Thursday, September 8, 2016

「耳をすませば」聖地聖蹟桜ヶ丘階段の謎。


ジブリの「耳をすませば」といえばカントリーロードのノスタルジックな訳詞と、青春の恋模様を描いた名作です。どちらかというと女性に人気が高いように思うけど、自分もとても好きです。スピンオフである「猫の恩返し」も面白いですね。

ジブリ作品はモデルとなった街がどこそこだと話題になることが多いものの、確実にそこをモデルにしている、という映画はあまりないです。「千と千尋の神隠し」の九份や「魔女の宅急便」のストックホルムが参考にしているとは言われますが公式ではありません。

しかし耳すまはジブリにしては珍しく聖蹟桜ヶ丘で確定しています。いや公式に声明が出ているのかどうかは知らないけど、駅や風景等の現実の街並みをそのまま映像にしているので違うと言いようがないです。さらに京王百貨店のKEIOの文字がそのまま出ていますからね。京王がスポンサーになっているわけでもないようですが。今流行の新海誠は現実の街並みを使うアニメ映画として有名ですが、ジブリの中ではちょっと異色だといえます。

また、ジブリの他の映画はSF、ファンタジーなのか現実世界なのかがはっきりしていますが、耳すまはどちらとも言い切れないという意味でも特殊です。90%くらいは現実世界に基づいてるけど、冒頭の猫のくだりを考えるとファンタジーの世界だとも言えるし、不思議というより曖昧な世界観ですね。

前置きが長くなりましたが何が言いたいかというと耳すまはジブリ作品の中でも人気上位に位置する作品で、かつ実際の街がモデルになっていて、しかもそれが聖蹟桜ヶ丘という都心から近い場所なのでいわゆる「聖地巡り」の格好の対象になっています。聖蹟桜ヶ丘の街もまちぐるみでそれをプッシュしています。
聖蹟桜ヶ丘駅前の地球屋を模したポスト
さらには聖地巡り用のポスターまで配布してます。メインとなる聖地は図書館へと続くいろは坂の階段ですね。
いろは坂と階段。ただし映画内の構図とは違う。
他にも細かい聖地はいろいろあるのですが今回は聖地を紹介したいわけではないので割愛。今回お話したいのはこのシーンです。
左に「天守の丘」という石柱があるのがわかりますね。そして遠景は京王百貨店を見下ろしています。ところが実際にはこの風景は存在しません。なぜならこの二つは別々の風景だからです。

これが実際にある「天守台(関戸城跡)」の碑です。
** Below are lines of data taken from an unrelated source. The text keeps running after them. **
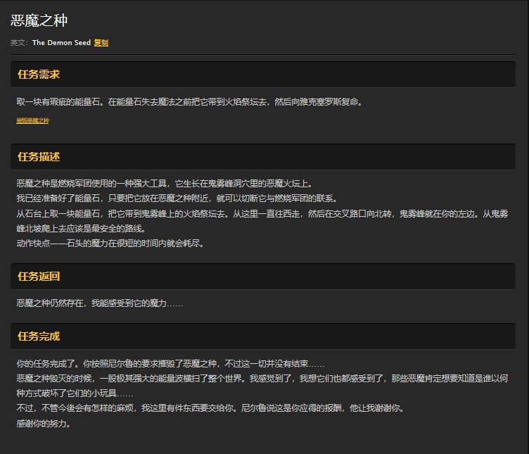Click the line starting 我已经准备好了能量石
529x454 pixels.
click(177, 198)
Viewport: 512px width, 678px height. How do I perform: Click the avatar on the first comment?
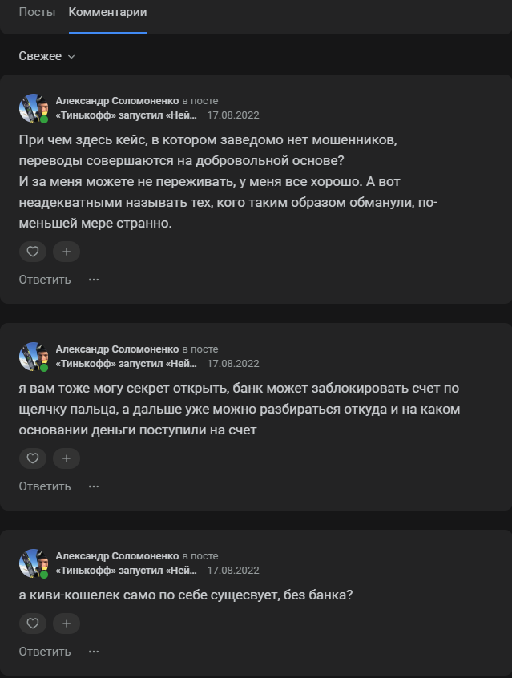pos(34,108)
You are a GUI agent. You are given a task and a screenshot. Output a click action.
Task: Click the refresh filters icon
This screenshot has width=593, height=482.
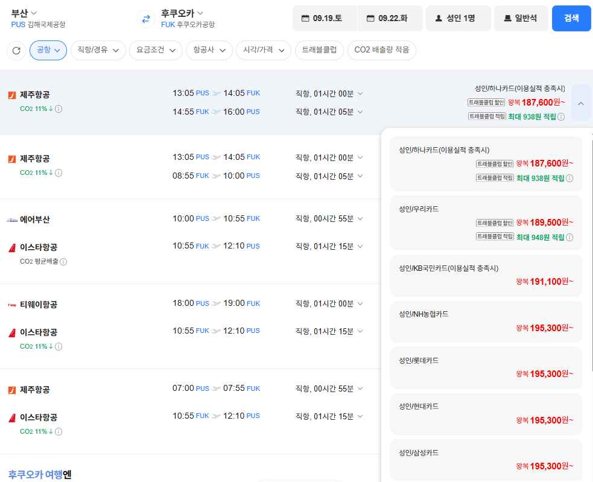click(16, 50)
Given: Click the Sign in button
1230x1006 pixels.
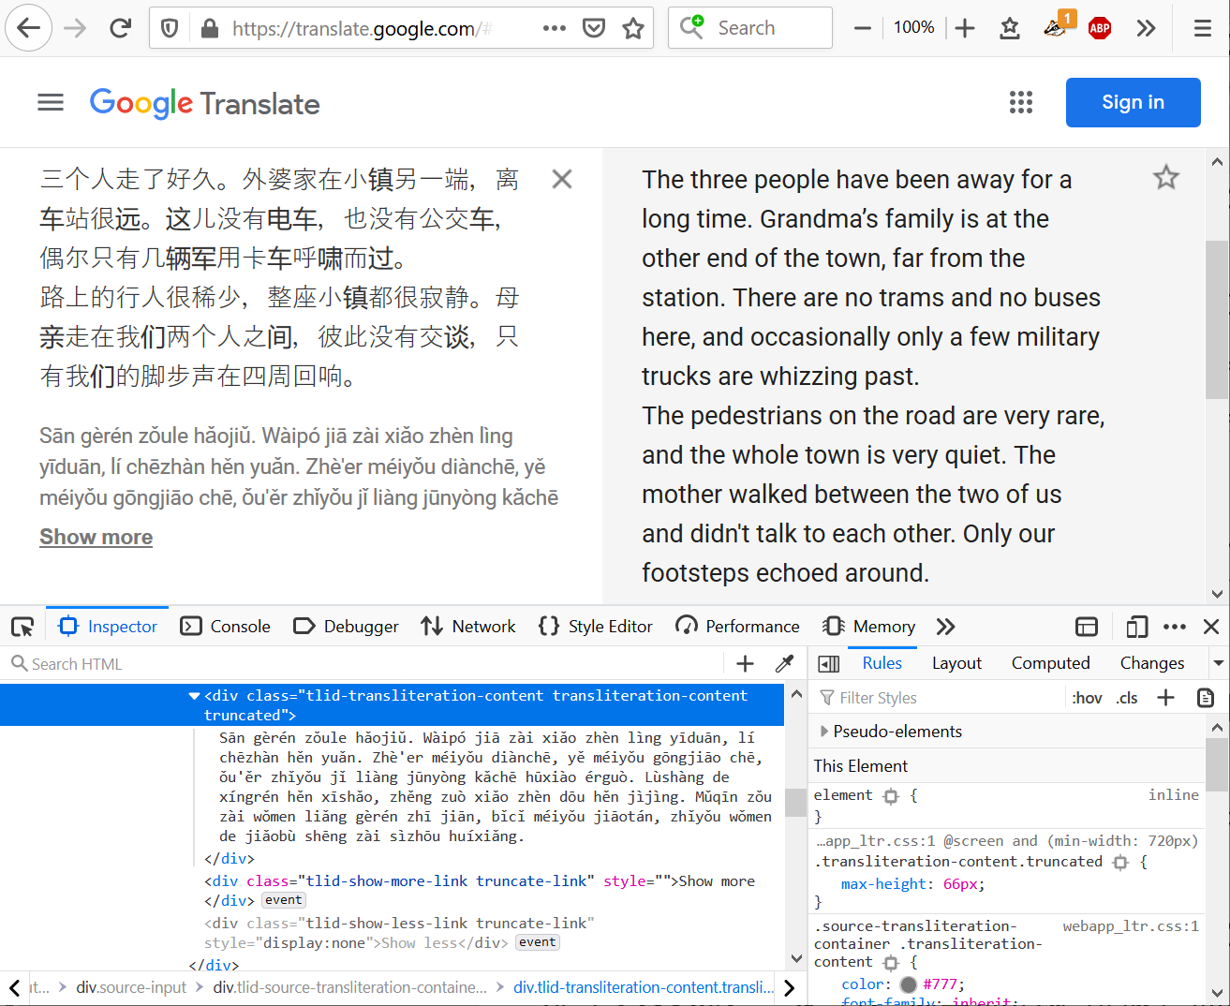Looking at the screenshot, I should click(x=1133, y=102).
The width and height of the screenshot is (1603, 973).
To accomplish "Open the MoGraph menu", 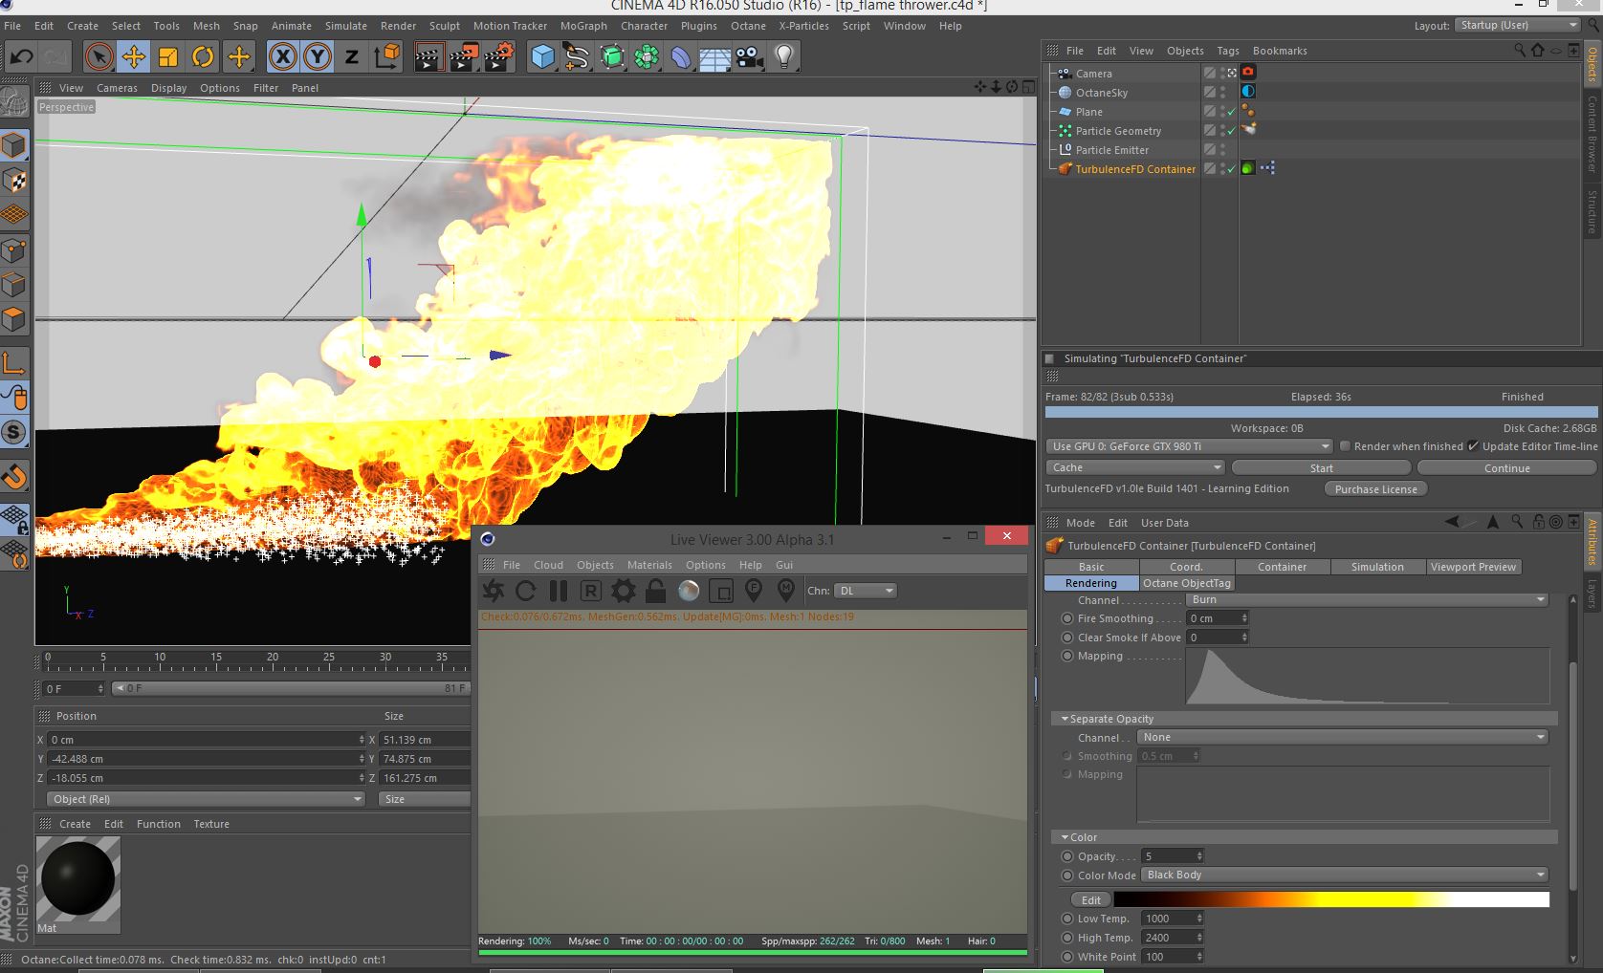I will pyautogui.click(x=582, y=26).
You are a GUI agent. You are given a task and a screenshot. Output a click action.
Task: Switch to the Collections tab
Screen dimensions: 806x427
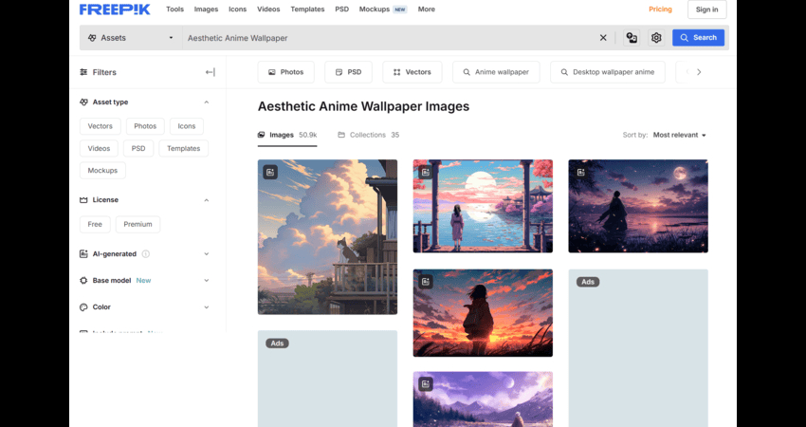pyautogui.click(x=369, y=135)
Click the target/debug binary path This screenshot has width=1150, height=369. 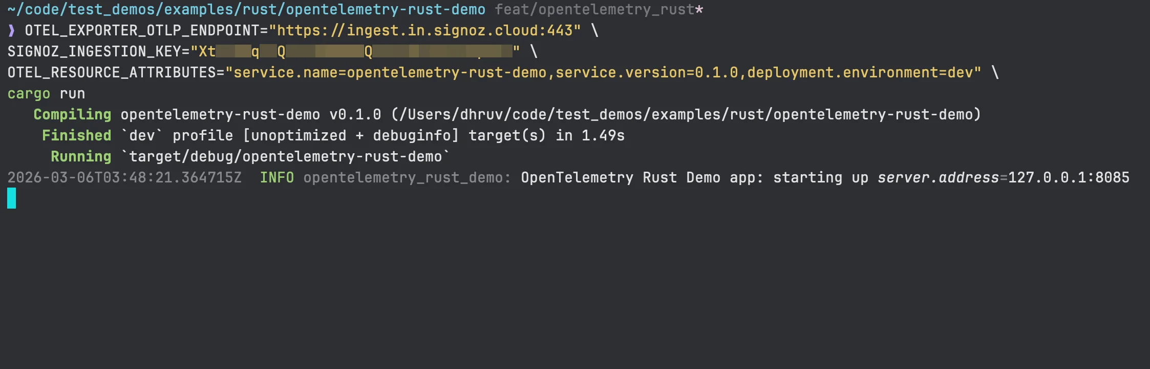(x=285, y=157)
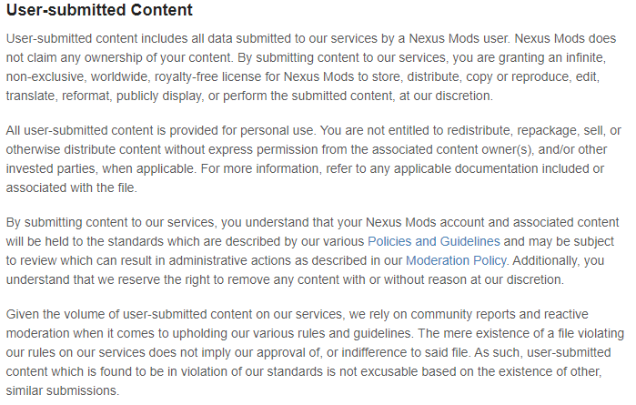636x405 pixels.
Task: Open the Moderation Policy link
Action: click(x=457, y=260)
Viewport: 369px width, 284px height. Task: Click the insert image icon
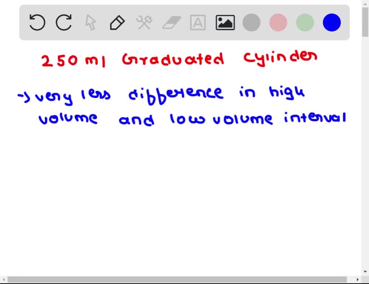pyautogui.click(x=225, y=22)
階段の両脇は森になっていて、見晴らしはよくありません。

これが聖蹟桜ヶ丘駅と天守台の碑の位置関係です。聖蹟桜ヶ丘は北側にありますが、天守台の階段は南向きに下っているので南北が正反対です。

こちらがいろは坂の途中から北側を見た風景。映画と少し向きが違いますが京王百貨店が見えます。天守の丘のシーンはこの二つを合成しているわけです。

それだけなら「へー」で終わりなんですが、ここで非常に興味深い事実があります。インスタグラムの #聖蹟桜ヶ丘 のタグを見ると今でもかなりの人が耳すまの聖地巡りの写真をあげているのですが、まったく違う謎の階段が聖地としてアップされているのです。それが以下の階段です。

上の位置関係図からわかる通り、この階段は天守の丘の碑もないし駅との向きも違う、耳すまに一度も出てこないまったく関係ない階段です。ところが驚くべきことに耳すま聖地に行った人はかなりの高確率でこの階段を聖地として写真を撮り、他にいくつも写真を撮ったであろう中からここを一番の聖地として選択しているのです。なんなら、インスタの10万枚の #階段 タグのなかでもこの階段の数はかなり上位に入ってくるくらいの勢いです。

いったいなぜそんなことになるのか。いくつか理由はあると思いますが聖蹟桜ヶ丘駅から地球屋のモデルとなったロータリーがある場所までいろは坂を登って道沿いに歩いてくると、その間には高台から駅側を見渡す開いた場所ってないんですよ。そしてこの階段はロータリーの手前にあり必ず通ることになるので、ここで開けた風景を見て「あ、ここが雫が階段を駆け下りるシーンだ!」と勘違いしてしまうのではないでしょうか。

しかし実際、この階段の上から見渡す風景は素晴らしいです。耳すまを抜きにしても、多摩丘陵のたおやかな斜面と平穏な街並みに溶け込んだ階段に思わず頬ずりしたくなるほどです。これから聖蹟桜ヶ丘に聖地巡りに行く人がこの記事を読んで、聖地と間違えないようにしたうえで「この階段もいい風景だね」と思ってくれたらと思います。